__Apply what you read__.
**1.** Quote the passage about disabled children in Armenia word for word, everything from "Bakhshyan said that" down to "of the disabled.".
**2.** Extend the passage about disabled children in Armenia, picking up after its final sentence.

Hasmik Ghukasyan of the World Vision organisation said there was a common prejudice that children with cerebral palsy could not study at mainstream schools.

“In a programme funded by USAID which ended in June, we found 73 children in Armenia who had been taken out of school because of their disability, who barely leave their homes, and who aren’t placed in children’s homes or schools,” she said.

Disabled children in Armenia attend 26 special schools and 65 inclusive ones where they study alongside other children. The education ministry plans to ask parliament to consider turning disabled-only schools into integrated education facilities as well.

Bakhshyan said the government must stop excluding disabled children from mainstream schools.

“An everyday environment changes them, whereas a special school just increases exacerbates their problems,” she said. “Mainstream education must be organised so that it meets the specific requirements of these children and takes their potential into account. That’s the point of integrated education.”

Karine Sarbekyan, who heads the mother-and-child department at the health ministry, acknowledged that children with cerebral palsy were commonly kept at home in rural areas, in particular.

“No one knows about them because society doesn’t have the right attitude to them. The parents often hide them away or isolate them. We’re still a long way off European values, even basic human values, in this regard,” Sarbekyan said. “But the state is definitely trying to work in that direction with its programmes.”

Bakhshyan said that a decent education was no guarantee that someone with cerebral palsy would find work as an adult.

“When I worked as head of Yerevan’s school no. 27, we had a child with cerebral palsy who finished school and went on to the humanities university. But sadly, he’s now sitting at home and no one will give him a job, even though he’d be able to apply his skills,” she said.

Deputy labour and social affairs minister Jemma Baghdasaryan said the government was trying to reshape policies to bring them into line with international conventions governing the rights of the disabled.

“We are working to ensure that people with special needs enjoy equality with everyone else, and to help them integrate into society,” she said.

__Data entries__.

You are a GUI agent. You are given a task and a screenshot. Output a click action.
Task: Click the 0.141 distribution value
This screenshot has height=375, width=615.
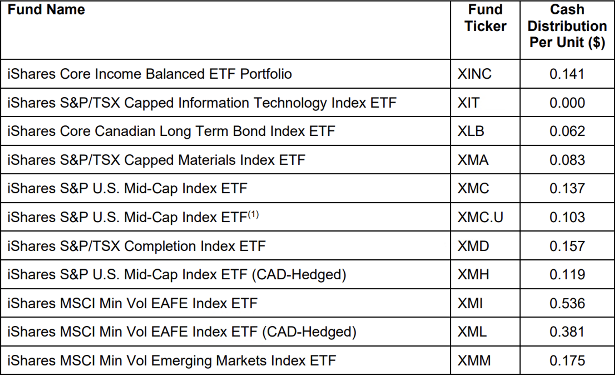567,74
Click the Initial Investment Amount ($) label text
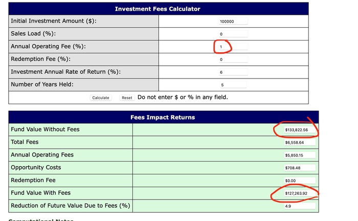 coord(54,21)
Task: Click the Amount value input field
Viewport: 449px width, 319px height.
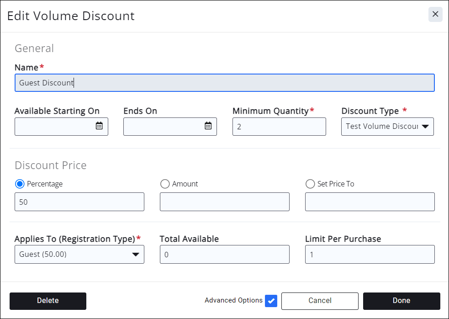Action: pyautogui.click(x=224, y=202)
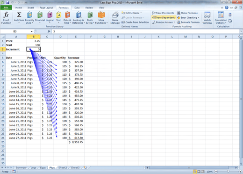Open the Name Manager

point(115,18)
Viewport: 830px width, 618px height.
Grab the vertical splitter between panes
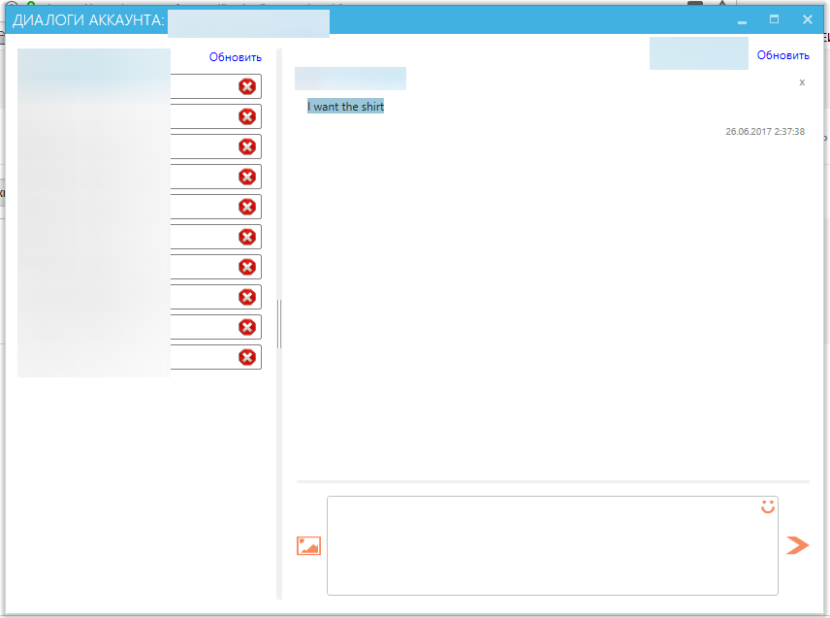[279, 323]
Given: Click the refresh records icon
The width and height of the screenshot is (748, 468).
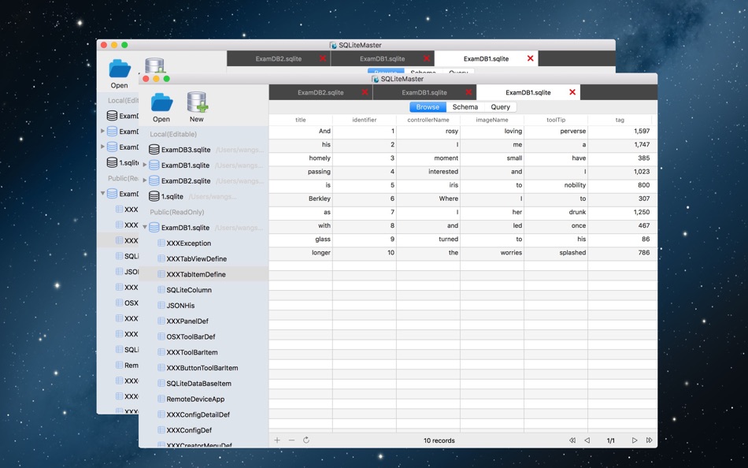Looking at the screenshot, I should 306,440.
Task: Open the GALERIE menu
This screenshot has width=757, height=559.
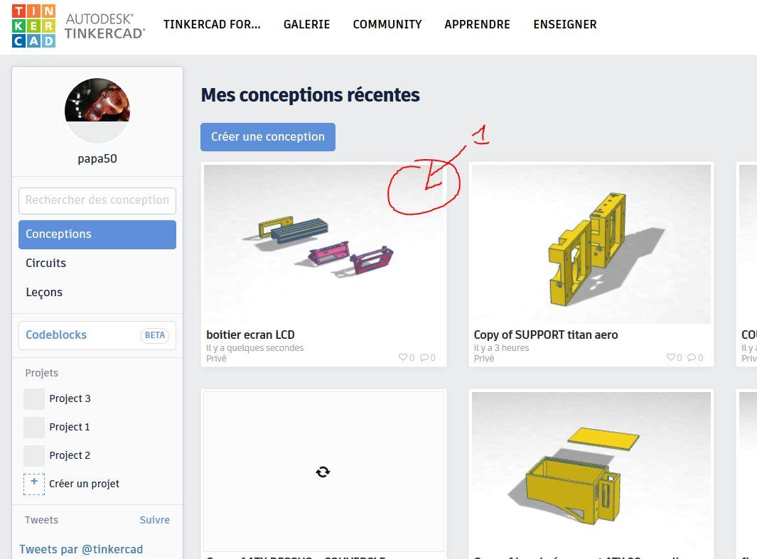Action: [306, 25]
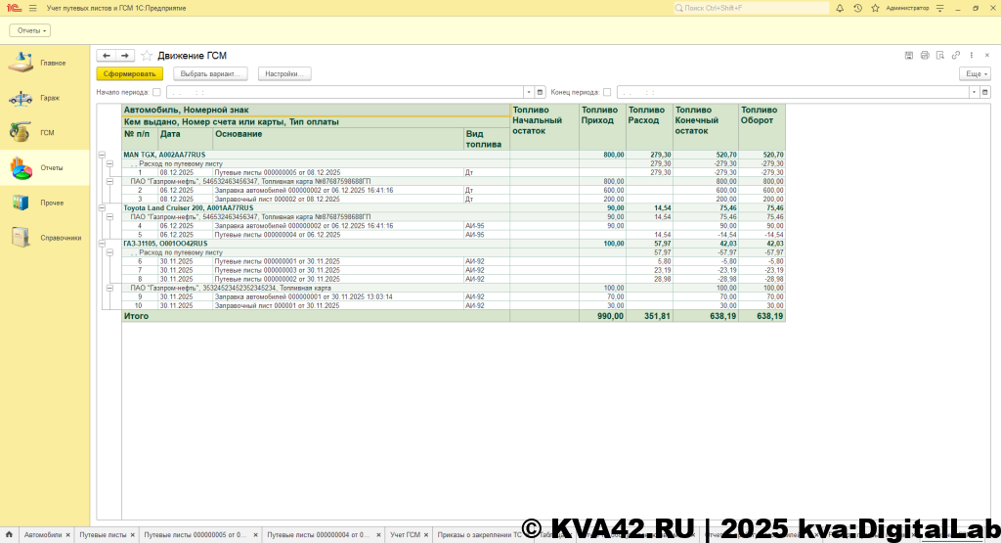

__Answers for the tasks__.
**1.**
Bakhshyan said that a decent education was no guarantee that someone with cerebral palsy would find work as an adult.

“When I worked as head of Yerevan’s school no. 27, we had a child with cerebral palsy who finished school and went on to the humanities university. But sadly, he’s now sitting at home and no one will give him a job, even though he’d be able to apply his skills,” she said.

Deputy labour and social affairs minister Jemma Baghdasaryan said the government was trying to reshape policies to bring them into line with international conventions governing the rights of the disabled.

**2.**
Yerevan has two treatment centres: the Children’s Rehabilitation Centre and the Arbes Centre, which also has six branches outside the capital.

Laura Movsisyan, head of medical services at the Children’s Rehabilitation Centre, said 70 per cent of the children under observation there had cerebral palsy.

Welfare provision for the 7,891 people registered with cerebral palsy in Armenia is less than generous. Children get around 40 US dollars a month in benefits, and if they are under seven they qualify for free medical treatment, which can be extended to older children if proof of disablement is furnished.

Children with cerebral palsy also have the right to go on an annual paid-for trip to the spa town of Jermuk. The government does not, however, cover the costs of rooms with hot water or en suite bathrooms.

Parents say they find it hard to claim the trips, and healthcare staff are obstructive.

“No one told me I had the possibility of taking my son for treatment at a sanatorium,” Rosa Grigoryan, who has a five-year-old with cerebral palsy. “When I found out, I asked the [health] ministry about it, but they told me rudely and brusquely that there weren’t any places available, and that I’d need to fill out an application. I filled it all out and we did get a place. That means there were places available, so why did they have to treat me like that?”

Sarbekyan said the government was unable to meet the demand for places, but was now expanding the programme.

Naira Melkumyan is a freelance journalist in Armenia.